The Health Minister has sent a clear warning to TDs who intend to use tactics to delay abortion legislation when it comes back before the Dáil.
Simon Harris has set down an extremely tight time-frame to get the legislation through the Oireachtas before Christmas and to get doctors on board with providing termination services from the start of January.
Mr Harris will today meet Peter Boylan, who has been tasked to liaise with medical colleges to ensure robust clinical guidelines are drafted to allow services begin.
Mr Harris will today also meet officials from the HSE, the Medical Council, Irish Family Planning Association, the Royal College of Physicians of Ireland, Start Doctors, and the Well Woman Centre to get an update on the implementation of the service.
The Health (Regulation of Termination of Pregnancy) Bill 2018 passed committee stage last week and now return to the Dáil for debate.
However, Mr Harris has said that some TDs will attempt to “frustrate or delay” the bill to roll out termination services.
He said it is now incumbent on all members of the Oireachtas to ensure this bill is enacted without delay.
“Members have a responsibility to scrutinise the legislation but there will be attempts to frustrate or delay this legislation’s enactment,” he said.
“It is important to remember women who find themselves in crisis pregnancies today have no alternative but to travel abroad to seek a termination. Nine women a day travel abroad, while three are accessing illegal abortion pills.
Meanwhile, Mr Harris will meet with members of the Health Committee and other TDs tomorrow in a bid to find compromise on amendments which he promised to review before the bill goes to report stage.
A significant number of the 180 amendments that were tabled to the bill had been withdrawn by committee members this week on the basis of further consultation with the minister. TDs had been asked to email Mr Harris with the specific concerns they have around the bill and it is expected that the minister will be able to make some changes.
Mr Harris has already indicated that he will take suggestions from Opposition parties on board, including to change the positioning of the offences associated with the bill from the front to the back.

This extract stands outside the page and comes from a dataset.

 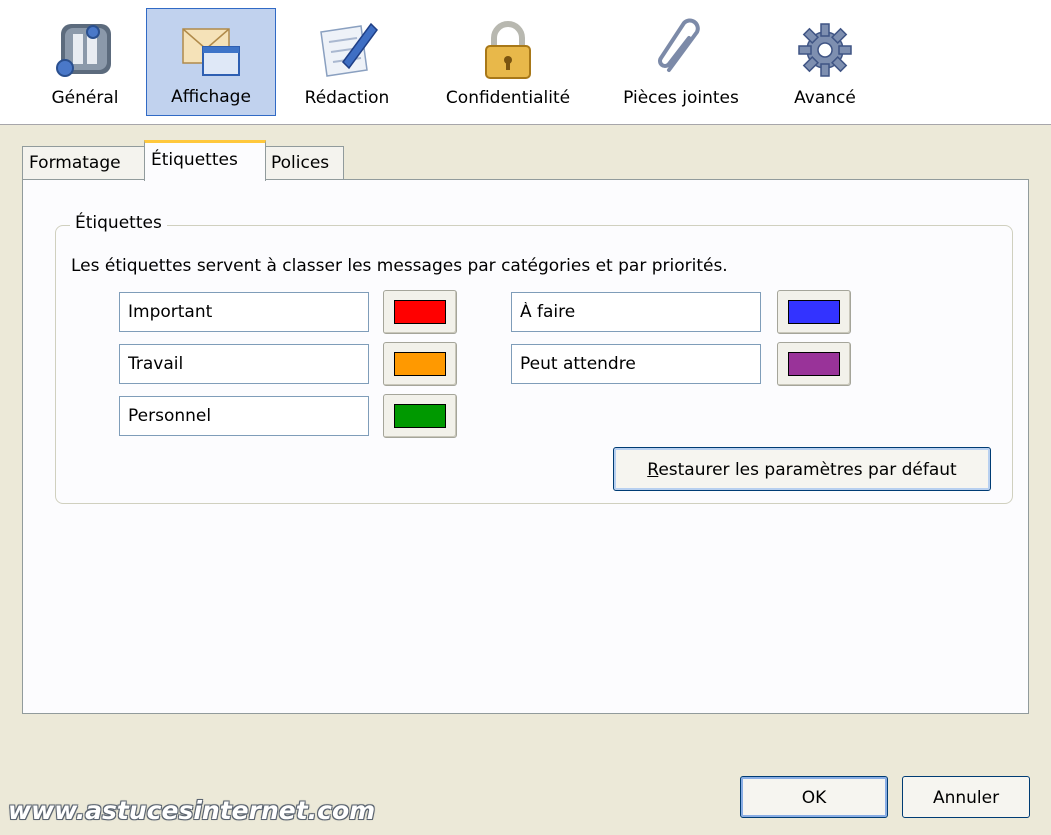 I want to click on pane-general: Général, so click(x=85, y=62).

It is also expected that Mr Harris will change a requirement that a woman must attend the same doctor to access abortion services after a three-day waiting period as she did for the initial consultation, which could be problematic, especially in a hospital setting. Mr Harris and his officials in the Department of Health are working on wording which would mean the same doctor would as far as is practical see the woman on both occasions.
While unlikely to be added to the text of the bill, Sinn Féin’s Louise O’Reilly had asked for assurances that women from the North would be able to access abortion services here.